*Set task 1*: Echo the Vietnam travel post word for word, everything from "The Cao Dai" down to "and western religions.".

--------------------

Saturday, October 03, 2009


We chose to extend our stay in HCMC/Saigon, and by doing so we've also decided to extend our Vietnam visas (at a later, and more convenient, date). Now with only 15 days left on our visa, 7 more places we want to visit, plus the desire to cycle a decent amount of the country (including some of the Ho Chi Minh trail), and extension is essentially mandatory. Nha Trang, Danang, Hoi An, Hue, Hanoi, Halang Bay, and Sapa all sound too interesting to skip. Extending, probably for between a week and ten days (we'll get another 30 day visa but won't use it all), won't negatively effect our overall time schedule, it'll just push our Thailand entry date back a bit from the planned date of November 18th, though that assumes we spend our full month in Laos... and that is WAY too far off for us to figure out right now! Sorting out one country is complicated enough, never-mind two, but we've got to juggle everything to make sure we see and do all that we can, while not sacrificing riding time, but also keeping our focus to be back in Thailand “on time” so that we can get to the southern beaches for a little while before returning to America around December 10th.
Right now we're on a seven-hour (maybe?) bus ride to Dalat, a so-called hill station in the central highlands of Vietnam. Our stay there will be short, probably only a day, and then we'll take off through, and hopefully mostly down, the surrounding hills to get to Nha Trang on the coast. We're even with the clouds right now, though the pounding rain only lasted a little while. Unlike the heat of the Mekong Delta and surrounds, it's quite cool and comfortable here in the hills.

Back in HCMC, we wrapped our time there by retrieving our bicycles, fixed up quite nicely for only 100,000 Dong ($5), plus another 200,000 Dong for four new brake pads. We'll probably destroy these new brakes when we cycle out of the hills, but at least it'll be fun ruining them. As for our daytrip outside the city, both our destinations were pretty interesting.

The Cao Dai Holy See was a unique religious experience, combining traditional Vietnamese music and song with a mixture of eastern and western religions.

The architecture was colorful and gaudy, most everyone was dressed in white,

and a gallery upstairs was designated for the large amount of camera-clutching tourists, ourselves obviously included.

--------------------

*Set task 2*: Rewrite the records in full, everything from the line containing "Screen dimensions: 975x670" down to the end of the records, with each coordinate in the answers multiplied by 0.6 and rounded to a whole number, halves rounded up. Give only those lines and leave the pictures out.

--------------------

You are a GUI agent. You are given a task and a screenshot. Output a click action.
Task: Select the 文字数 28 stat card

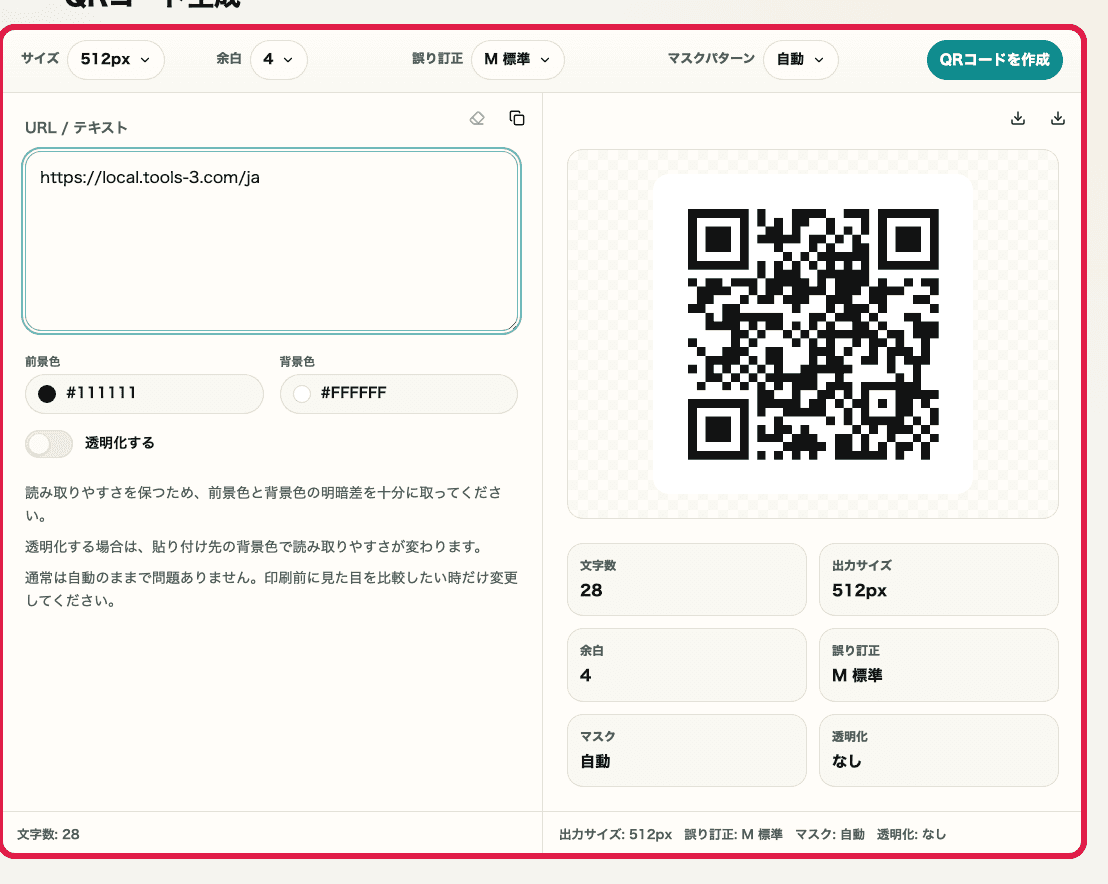686,580
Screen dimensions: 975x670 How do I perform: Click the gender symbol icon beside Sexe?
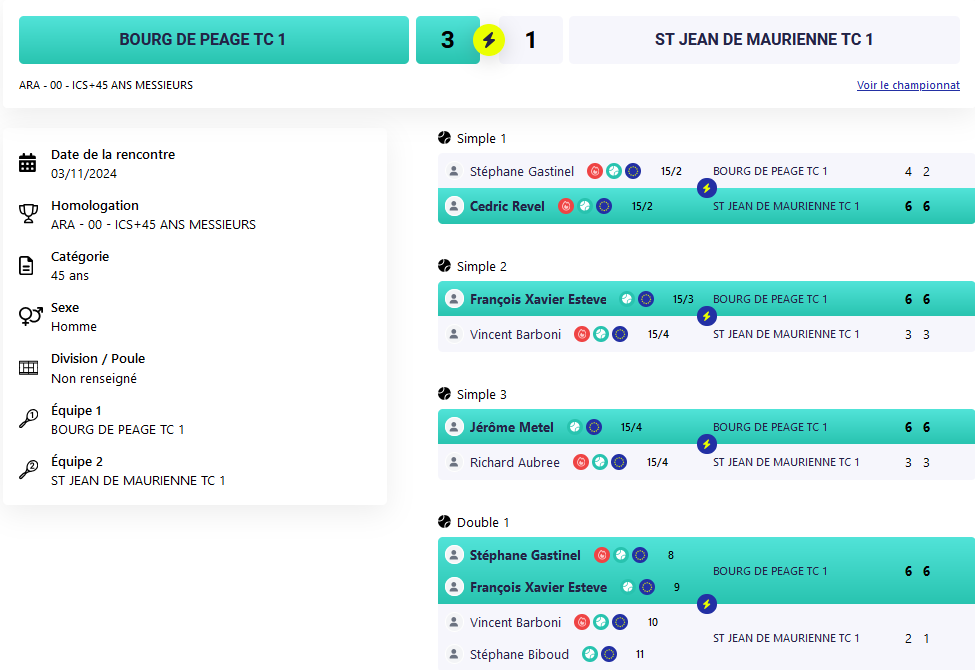pos(30,315)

--------------------

*Written reply 1*:
The Cao Dai Holy See was a unique religious experience, combining traditional Vietnamese music and song with a mixture of eastern and western religions.

*Written reply 2*:
Screen dimensions: 975x670 How do I perform: Click the gender symbol icon beside Sexe?
pos(18,189)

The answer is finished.